**PROBLEM DESCRIPTION**. Copy each of the following items word for word, from the first line to the last.

**RECORDED INFORMATION**.
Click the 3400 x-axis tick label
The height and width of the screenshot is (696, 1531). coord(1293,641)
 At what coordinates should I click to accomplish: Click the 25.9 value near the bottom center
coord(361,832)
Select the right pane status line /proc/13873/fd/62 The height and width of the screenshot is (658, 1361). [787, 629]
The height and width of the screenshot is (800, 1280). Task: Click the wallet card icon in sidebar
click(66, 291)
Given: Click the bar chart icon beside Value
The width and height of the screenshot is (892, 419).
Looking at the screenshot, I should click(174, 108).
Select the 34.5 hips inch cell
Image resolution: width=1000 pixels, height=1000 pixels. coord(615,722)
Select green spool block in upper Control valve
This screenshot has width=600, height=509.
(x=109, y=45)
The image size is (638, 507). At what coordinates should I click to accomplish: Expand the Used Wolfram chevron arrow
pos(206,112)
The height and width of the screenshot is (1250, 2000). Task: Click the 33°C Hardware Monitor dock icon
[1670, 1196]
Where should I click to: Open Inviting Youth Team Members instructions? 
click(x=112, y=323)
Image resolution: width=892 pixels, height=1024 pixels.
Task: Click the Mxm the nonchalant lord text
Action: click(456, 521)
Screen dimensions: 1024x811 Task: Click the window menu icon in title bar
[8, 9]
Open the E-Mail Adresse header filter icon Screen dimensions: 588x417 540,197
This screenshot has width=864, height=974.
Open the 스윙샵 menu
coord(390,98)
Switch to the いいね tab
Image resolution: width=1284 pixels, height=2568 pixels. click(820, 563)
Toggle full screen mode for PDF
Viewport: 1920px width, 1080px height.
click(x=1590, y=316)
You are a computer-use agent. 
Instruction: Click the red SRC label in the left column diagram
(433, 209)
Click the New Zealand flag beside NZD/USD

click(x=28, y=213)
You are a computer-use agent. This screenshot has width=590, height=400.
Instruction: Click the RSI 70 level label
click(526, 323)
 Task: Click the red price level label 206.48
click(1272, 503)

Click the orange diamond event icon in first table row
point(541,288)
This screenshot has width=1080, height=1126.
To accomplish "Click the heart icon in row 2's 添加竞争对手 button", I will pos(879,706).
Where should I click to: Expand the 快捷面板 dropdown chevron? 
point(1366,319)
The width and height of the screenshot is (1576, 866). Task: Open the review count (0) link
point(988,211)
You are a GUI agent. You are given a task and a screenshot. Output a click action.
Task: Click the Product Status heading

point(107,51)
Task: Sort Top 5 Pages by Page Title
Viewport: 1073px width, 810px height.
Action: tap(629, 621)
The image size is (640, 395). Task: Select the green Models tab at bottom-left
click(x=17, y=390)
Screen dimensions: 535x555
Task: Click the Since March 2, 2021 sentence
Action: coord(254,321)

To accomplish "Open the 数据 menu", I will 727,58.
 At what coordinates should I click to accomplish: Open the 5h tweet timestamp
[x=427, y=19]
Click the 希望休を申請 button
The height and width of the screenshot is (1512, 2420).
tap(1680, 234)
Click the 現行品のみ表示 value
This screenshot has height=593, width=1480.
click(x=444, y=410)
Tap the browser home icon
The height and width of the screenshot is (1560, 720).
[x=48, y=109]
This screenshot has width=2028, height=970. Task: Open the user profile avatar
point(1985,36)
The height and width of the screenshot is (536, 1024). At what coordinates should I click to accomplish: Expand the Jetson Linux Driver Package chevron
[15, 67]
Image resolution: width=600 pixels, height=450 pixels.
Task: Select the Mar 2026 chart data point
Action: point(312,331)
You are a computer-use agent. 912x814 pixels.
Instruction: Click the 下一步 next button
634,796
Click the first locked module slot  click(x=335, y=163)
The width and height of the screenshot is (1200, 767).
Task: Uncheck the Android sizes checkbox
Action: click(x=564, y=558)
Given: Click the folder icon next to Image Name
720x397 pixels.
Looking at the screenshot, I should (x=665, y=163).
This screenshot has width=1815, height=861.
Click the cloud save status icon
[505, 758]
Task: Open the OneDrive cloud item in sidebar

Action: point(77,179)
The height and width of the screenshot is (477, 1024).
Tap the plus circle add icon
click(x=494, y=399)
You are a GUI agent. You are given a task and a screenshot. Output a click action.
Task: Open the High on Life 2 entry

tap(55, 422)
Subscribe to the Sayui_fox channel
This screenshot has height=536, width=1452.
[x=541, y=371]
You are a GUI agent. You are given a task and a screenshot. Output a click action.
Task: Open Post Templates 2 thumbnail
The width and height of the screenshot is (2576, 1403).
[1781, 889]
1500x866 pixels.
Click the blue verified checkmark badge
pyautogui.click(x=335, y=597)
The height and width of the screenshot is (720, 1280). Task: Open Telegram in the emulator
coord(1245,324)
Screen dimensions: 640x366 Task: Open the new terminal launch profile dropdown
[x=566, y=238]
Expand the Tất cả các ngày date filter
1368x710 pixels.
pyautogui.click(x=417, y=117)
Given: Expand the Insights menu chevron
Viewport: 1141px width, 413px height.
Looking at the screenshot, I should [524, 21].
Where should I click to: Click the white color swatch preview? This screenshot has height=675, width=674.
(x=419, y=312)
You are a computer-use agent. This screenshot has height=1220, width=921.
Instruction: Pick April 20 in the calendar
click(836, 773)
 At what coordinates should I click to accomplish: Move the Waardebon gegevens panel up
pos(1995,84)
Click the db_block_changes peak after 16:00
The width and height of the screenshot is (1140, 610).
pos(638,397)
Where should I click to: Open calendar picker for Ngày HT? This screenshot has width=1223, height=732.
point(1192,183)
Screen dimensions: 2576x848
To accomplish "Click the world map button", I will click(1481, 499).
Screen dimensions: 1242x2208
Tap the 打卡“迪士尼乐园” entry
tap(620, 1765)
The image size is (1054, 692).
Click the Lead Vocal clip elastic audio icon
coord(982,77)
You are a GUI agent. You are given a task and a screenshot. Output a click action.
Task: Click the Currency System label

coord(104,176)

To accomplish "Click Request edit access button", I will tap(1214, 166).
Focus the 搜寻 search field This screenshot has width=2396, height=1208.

**RESPONSE TO THIS EXERCISE**.
Click the 3400 x-axis tick label
The height and width of the screenshot is (696, 1531). coord(1293,641)
 At what coordinates should I click to accomplish: Click the 25.9 value near the bottom center
coord(361,832)
Select the right pane status line /proc/13873/fd/62 The height and width of the screenshot is (658, 1361). [787, 629]
The height and width of the screenshot is (800, 1280). Task: Click the wallet card icon in sidebar
click(66, 291)
Given: Click the bar chart icon beside Value
The width and height of the screenshot is (892, 419).
Looking at the screenshot, I should click(174, 108).
Select the 34.5 hips inch cell
Image resolution: width=1000 pixels, height=1000 pixels. coord(615,722)
Select green spool block in upper Control valve
This screenshot has width=600, height=509.
(x=109, y=45)
The image size is (638, 507). At what coordinates should I click to accomplish: Expand the Used Wolfram chevron arrow
pos(206,112)
The height and width of the screenshot is (1250, 2000). Task: Click the 33°C Hardware Monitor dock icon
[1670, 1196]
Where should I click to: Open Inviting Youth Team Members instructions? 
click(x=112, y=323)
Image resolution: width=892 pixels, height=1024 pixels.
Task: Click the Mxm the nonchalant lord text
Action: click(456, 521)
Screen dimensions: 1024x811 Task: Click the window menu icon in title bar
[8, 9]
Open the E-Mail Adresse header filter icon Screen dimensions: 588x417 540,197
This screenshot has width=864, height=974.
Open the 스윙샵 menu
coord(390,98)
Switch to the いいね tab
Image resolution: width=1284 pixels, height=2568 pixels. click(820, 563)
Toggle full screen mode for PDF
Viewport: 1920px width, 1080px height.
click(x=1590, y=316)
You are a computer-use agent. 
Instruction: Click the red SRC label in the left column diagram
(433, 209)
Click the New Zealand flag beside NZD/USD

click(x=28, y=213)
You are a computer-use agent. This screenshot has width=590, height=400.
Instruction: Click the RSI 70 level label
click(526, 323)
 Task: Click the red price level label 206.48
click(1272, 503)

Click the orange diamond event icon in first table row
point(541,288)
This screenshot has width=1080, height=1126.
To accomplish "Click the heart icon in row 2's 添加竞争对手 button", I will pos(879,706).
Where should I click to: Expand the 快捷面板 dropdown chevron? 
point(1366,319)
The width and height of the screenshot is (1576, 866). Task: Open the review count (0) link
point(988,211)
You are a GUI agent. You are given a task and a screenshot. Output a click action.
Task: Click the Product Status heading

point(107,51)
Task: Sort Top 5 Pages by Page Title
Viewport: 1073px width, 810px height.
Action: tap(629, 621)
The image size is (640, 395). Task: Select the green Models tab at bottom-left
click(x=17, y=390)
Screen dimensions: 535x555
Task: Click the Since March 2, 2021 sentence
Action: coord(254,321)

To accomplish "Open the 数据 menu", I will 727,58.
 At what coordinates should I click to accomplish: Open the 5h tweet timestamp
[x=427, y=19]
Click the 希望休を申請 button
The height and width of the screenshot is (1512, 2420).
tap(1680, 234)
Click the 現行品のみ表示 value
This screenshot has height=593, width=1480.
click(x=444, y=410)
Tap the browser home icon
The height and width of the screenshot is (1560, 720).
[x=48, y=109]
This screenshot has width=2028, height=970. Task: Open the user profile avatar
point(1985,36)
The height and width of the screenshot is (536, 1024). At what coordinates should I click to accomplish: Expand the Jetson Linux Driver Package chevron
[15, 67]
Image resolution: width=600 pixels, height=450 pixels.
Task: Select the Mar 2026 chart data point
Action: point(312,331)
You are a computer-use agent. 912x814 pixels.
Instruction: Click the 下一步 next button
634,796
Click the first locked module slot  click(x=335, y=163)
The width and height of the screenshot is (1200, 767).
Task: Uncheck the Android sizes checkbox
Action: click(x=564, y=558)
Given: Click the folder icon next to Image Name
720x397 pixels.
Looking at the screenshot, I should (x=665, y=163).
This screenshot has width=1815, height=861.
Click the cloud save status icon
[505, 758]
Task: Open the OneDrive cloud item in sidebar

Action: point(77,179)
The height and width of the screenshot is (477, 1024).
Tap the plus circle add icon
click(x=494, y=399)
You are a GUI agent. You are given a task and a screenshot. Output a click action.
Task: Open the High on Life 2 entry

tap(55, 422)
Subscribe to the Sayui_fox channel
This screenshot has height=536, width=1452.
[x=541, y=371]
You are a GUI agent. You are given a task and a screenshot. Output a click action.
Task: Open Post Templates 2 thumbnail
The width and height of the screenshot is (2576, 1403).
[1781, 889]
1500x866 pixels.
Click the blue verified checkmark badge
pyautogui.click(x=335, y=597)
The height and width of the screenshot is (720, 1280). Task: Open Telegram in the emulator
coord(1245,324)
Screen dimensions: 640x366 Task: Open the new terminal launch profile dropdown
[x=566, y=238]
Expand the Tất cả các ngày date filter
1368x710 pixels.
pyautogui.click(x=417, y=117)
Given: Expand the Insights menu chevron
Viewport: 1141px width, 413px height.
Looking at the screenshot, I should [524, 21].
Where should I click to: Click the white color swatch preview? This screenshot has height=675, width=674.
(x=419, y=312)
You are a computer-use agent. This screenshot has height=1220, width=921.
Instruction: Pick April 20 in the calendar
click(836, 773)
 At what coordinates should I click to accomplish: Move the Waardebon gegevens panel up
pos(1995,84)
Click the db_block_changes peak after 16:00
The width and height of the screenshot is (1140, 610).
pos(638,397)
Where should I click to: Open calendar picker for Ngày HT? This screenshot has width=1223, height=732.
point(1192,183)
Screen dimensions: 2576x848
To accomplish "Click the world map button", I will click(1481, 499).
Screen dimensions: 1242x2208
Tap the 打卡“迪士尼乐园” entry
tap(620, 1765)
The image size is (1054, 692).
Click the Lead Vocal clip elastic audio icon
coord(982,77)
You are a GUI agent. You are given a task and a screenshot. Output a click action.
Task: Click the Currency System label

coord(104,176)

To accomplish "Click Request edit access button", I will tap(1214, 166).
Focus the 搜寻 search field This screenshot has width=2396, height=1208.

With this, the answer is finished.